13:18 The one who neglects 4 discipline ends up in 5 poverty and shame,
but the one who accepts reproof is honored. 6
1 tn The term “accepts” does not appear in the Hebrew but is supplied in the translation for the sake of smoothness and clarity.
2 tc G. R. Driver suggested reading this word as מְיֻסַּר (mÿyussar, “allows himself to be disciplined”); see his “Hebrew Notes on Prophets and Proverbs,” JTS 41 (1940): 174. But this is not necessary at all; the MT makes good sense as it stands. Similarly, the LXX has “a wise son listens to his father.”
tn Heb “discipline of a father.”
3 sn The “scoffer” is the worst kind of fool. He has no respect for authority, reviles worship of God, and is unteachable because he thinks he knows it all. The change to a stronger word in the second colon – “rebuke” (גָּעַר, ga’ar) – shows that he does not respond to instruction on any level. Cf. NLT “a young mocker,” taking this to refer to the opposite of the “wise son” in the first colon.
4 tn The verb III פָּרַע (para’) normally means “to let go; to let alone” and here “to neglect; to avoid; to reject” (BDB 828 s.v.).

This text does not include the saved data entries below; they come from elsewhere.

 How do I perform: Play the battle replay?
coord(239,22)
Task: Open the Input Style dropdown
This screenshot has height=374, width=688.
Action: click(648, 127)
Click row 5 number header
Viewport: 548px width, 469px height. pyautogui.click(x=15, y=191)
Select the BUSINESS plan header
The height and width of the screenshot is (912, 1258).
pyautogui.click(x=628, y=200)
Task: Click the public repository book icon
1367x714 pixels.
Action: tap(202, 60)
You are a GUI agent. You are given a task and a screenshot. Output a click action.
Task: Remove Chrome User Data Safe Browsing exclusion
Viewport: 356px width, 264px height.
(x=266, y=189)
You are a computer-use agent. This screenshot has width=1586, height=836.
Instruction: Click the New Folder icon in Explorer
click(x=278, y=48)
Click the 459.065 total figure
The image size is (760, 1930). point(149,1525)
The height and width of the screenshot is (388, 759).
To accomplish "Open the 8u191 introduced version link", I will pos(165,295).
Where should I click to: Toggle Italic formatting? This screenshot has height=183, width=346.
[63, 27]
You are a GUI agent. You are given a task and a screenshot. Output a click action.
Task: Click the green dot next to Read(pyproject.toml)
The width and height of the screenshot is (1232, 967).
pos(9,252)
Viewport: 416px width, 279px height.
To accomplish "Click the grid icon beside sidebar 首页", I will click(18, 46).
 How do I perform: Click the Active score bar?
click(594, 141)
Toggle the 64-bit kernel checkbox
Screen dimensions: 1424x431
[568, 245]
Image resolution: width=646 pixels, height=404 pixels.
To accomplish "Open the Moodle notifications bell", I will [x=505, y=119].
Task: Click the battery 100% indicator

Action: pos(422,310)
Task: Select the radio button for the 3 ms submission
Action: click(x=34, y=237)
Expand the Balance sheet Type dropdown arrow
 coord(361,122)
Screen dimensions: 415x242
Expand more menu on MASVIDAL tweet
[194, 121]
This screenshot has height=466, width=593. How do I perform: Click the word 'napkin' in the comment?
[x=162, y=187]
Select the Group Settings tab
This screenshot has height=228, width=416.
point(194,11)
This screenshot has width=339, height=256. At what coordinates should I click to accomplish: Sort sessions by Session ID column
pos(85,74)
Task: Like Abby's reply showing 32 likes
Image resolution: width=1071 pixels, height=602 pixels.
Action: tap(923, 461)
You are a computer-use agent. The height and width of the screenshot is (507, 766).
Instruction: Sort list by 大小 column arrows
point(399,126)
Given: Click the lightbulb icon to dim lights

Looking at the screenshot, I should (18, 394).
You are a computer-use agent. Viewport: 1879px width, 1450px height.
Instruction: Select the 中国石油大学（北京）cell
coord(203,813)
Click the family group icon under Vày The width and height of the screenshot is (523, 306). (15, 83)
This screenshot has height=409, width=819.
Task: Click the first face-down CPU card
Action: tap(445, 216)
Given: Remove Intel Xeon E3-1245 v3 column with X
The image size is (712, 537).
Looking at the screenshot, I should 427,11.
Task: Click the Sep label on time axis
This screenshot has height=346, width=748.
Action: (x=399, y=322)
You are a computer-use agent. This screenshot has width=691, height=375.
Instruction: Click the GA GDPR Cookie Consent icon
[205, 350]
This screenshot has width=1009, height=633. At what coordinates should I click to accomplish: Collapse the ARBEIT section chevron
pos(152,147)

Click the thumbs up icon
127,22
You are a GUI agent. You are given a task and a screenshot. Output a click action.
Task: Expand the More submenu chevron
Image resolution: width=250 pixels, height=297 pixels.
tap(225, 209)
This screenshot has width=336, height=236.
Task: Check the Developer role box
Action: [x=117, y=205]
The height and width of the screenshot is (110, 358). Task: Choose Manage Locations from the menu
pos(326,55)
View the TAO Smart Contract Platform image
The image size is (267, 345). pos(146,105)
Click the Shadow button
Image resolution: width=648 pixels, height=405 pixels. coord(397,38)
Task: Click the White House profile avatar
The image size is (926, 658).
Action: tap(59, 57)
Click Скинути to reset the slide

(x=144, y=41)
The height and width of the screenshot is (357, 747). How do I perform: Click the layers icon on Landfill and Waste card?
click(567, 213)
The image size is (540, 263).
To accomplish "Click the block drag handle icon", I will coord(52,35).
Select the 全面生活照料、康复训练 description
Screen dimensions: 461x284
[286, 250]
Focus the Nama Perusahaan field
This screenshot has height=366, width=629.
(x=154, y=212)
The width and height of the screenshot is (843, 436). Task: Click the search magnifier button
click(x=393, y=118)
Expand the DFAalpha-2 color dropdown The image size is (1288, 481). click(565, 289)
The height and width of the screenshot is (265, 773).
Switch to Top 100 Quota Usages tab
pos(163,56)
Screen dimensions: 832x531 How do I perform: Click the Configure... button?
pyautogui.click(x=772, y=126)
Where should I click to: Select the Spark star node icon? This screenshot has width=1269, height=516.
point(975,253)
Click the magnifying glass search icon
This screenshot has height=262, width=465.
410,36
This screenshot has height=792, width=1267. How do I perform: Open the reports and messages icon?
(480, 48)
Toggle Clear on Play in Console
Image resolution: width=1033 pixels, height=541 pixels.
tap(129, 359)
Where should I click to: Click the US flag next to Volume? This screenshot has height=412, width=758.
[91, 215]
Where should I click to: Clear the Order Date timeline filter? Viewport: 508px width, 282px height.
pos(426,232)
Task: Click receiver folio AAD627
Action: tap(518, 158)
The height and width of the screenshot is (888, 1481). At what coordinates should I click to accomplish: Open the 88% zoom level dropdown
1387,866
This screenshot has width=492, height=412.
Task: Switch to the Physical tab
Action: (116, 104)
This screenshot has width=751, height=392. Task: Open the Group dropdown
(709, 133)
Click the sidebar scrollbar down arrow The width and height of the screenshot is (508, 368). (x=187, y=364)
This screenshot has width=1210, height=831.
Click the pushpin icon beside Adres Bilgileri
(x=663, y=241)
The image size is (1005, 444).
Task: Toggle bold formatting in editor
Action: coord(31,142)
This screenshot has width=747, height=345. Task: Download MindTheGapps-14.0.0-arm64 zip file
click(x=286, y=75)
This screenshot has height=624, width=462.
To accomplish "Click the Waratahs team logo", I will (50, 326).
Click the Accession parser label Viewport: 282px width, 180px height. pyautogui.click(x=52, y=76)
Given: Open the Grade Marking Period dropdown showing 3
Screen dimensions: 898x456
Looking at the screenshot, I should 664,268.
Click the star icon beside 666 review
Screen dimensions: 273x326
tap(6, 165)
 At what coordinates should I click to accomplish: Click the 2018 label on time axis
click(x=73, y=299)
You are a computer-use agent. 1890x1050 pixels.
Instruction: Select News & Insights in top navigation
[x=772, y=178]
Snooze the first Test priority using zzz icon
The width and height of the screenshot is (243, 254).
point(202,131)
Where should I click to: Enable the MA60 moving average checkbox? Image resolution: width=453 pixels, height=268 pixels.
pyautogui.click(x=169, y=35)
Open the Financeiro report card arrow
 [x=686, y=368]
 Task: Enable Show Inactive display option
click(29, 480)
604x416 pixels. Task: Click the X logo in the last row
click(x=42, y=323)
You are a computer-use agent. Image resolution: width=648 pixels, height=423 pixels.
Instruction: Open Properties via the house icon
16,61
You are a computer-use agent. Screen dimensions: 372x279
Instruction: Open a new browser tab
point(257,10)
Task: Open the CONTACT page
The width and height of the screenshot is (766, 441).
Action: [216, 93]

5 tn The phrase “ends up in” does not appear in the Hebrew text, but is implied by the parallelism; it is supplied in the translation for the sake of smoothness.
6 sn Honor and success are contrasted with poverty and shame; the key to enjoying the one and escaping the other is discipline and correction. W. McKane, Proverbs (OTL), 456, notes that it is a difference between a man of weight (power and wealth, from the idea of “heavy” for “honor”) and the man of straw (lowly esteemed and poor).